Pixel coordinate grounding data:
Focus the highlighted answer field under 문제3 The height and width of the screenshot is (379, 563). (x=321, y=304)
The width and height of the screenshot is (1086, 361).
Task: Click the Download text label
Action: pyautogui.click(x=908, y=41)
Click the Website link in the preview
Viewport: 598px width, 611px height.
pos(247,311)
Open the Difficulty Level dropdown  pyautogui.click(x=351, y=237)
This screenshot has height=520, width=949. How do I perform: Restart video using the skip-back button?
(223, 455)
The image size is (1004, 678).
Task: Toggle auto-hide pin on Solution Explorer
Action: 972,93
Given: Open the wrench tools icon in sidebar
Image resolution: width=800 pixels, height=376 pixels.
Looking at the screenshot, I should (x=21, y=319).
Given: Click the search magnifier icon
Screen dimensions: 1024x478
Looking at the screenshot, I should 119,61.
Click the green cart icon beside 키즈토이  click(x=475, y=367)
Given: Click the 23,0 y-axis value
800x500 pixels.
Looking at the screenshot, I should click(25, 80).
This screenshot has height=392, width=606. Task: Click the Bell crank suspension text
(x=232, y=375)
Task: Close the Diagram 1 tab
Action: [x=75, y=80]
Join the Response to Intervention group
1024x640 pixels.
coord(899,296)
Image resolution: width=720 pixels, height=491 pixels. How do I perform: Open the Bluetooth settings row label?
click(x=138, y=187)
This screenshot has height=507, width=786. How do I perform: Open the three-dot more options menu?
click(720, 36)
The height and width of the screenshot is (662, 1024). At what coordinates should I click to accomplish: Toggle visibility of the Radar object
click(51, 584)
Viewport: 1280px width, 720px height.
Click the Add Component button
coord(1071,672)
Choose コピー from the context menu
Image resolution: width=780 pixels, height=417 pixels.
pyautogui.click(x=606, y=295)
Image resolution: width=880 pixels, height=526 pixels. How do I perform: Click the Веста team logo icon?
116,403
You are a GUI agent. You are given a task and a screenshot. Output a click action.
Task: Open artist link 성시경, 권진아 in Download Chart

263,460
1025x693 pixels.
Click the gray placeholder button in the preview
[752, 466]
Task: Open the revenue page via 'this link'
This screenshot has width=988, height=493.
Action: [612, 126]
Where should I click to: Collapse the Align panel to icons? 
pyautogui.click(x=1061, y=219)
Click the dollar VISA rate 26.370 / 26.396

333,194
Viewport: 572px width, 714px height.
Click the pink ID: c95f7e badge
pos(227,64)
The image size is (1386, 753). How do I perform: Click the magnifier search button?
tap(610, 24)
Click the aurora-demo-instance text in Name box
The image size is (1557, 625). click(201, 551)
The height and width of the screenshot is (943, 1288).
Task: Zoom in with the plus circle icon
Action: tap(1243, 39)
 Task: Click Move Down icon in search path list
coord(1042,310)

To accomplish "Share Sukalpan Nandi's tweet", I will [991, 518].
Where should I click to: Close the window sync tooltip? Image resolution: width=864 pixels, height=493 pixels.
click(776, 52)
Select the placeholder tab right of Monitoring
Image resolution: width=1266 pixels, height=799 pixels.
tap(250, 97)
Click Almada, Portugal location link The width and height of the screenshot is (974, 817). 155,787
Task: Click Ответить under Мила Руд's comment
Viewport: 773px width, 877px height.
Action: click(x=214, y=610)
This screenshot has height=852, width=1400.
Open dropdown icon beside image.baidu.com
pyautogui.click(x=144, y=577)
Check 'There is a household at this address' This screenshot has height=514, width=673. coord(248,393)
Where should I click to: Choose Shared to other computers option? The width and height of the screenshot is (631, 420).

Work to complete: Output each line of the records above exactly, beginning at the first, and stop once the line containing "Open the Difficulty" has been output.

Output below:
Focus the highlighted answer field under 문제3 The height and width of the screenshot is (379, 563). (x=321, y=304)
The width and height of the screenshot is (1086, 361).
Task: Click the Download text label
Action: pyautogui.click(x=908, y=41)
Click the Website link in the preview
Viewport: 598px width, 611px height.
pos(247,311)
Open the Difficulty Level dropdown  pyautogui.click(x=351, y=237)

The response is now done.